▸ Directions
Work out how many lines in the entries below contain the string "button". Reply with that figure alone.
** Material shown follows **
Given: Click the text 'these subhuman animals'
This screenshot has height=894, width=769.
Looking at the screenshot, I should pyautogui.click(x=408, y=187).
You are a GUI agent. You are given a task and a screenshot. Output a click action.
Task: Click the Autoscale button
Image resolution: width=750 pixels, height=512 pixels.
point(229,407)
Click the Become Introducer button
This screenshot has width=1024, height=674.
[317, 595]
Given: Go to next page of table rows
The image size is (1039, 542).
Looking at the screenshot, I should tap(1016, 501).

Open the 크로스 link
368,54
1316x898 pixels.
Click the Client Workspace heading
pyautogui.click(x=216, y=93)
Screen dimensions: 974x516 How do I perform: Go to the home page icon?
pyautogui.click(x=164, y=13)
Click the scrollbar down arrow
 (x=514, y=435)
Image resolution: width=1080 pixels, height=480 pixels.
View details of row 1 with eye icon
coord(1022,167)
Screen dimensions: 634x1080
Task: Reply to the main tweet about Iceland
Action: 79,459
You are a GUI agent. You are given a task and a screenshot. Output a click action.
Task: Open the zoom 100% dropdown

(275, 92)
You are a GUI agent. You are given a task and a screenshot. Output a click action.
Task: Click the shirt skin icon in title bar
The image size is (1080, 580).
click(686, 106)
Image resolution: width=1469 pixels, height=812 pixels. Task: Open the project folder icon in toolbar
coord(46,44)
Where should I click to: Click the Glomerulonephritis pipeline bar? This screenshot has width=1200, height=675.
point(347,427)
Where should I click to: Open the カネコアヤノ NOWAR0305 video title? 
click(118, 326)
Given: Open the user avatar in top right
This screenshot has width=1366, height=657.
** End of Material shown **
▸ Reply
2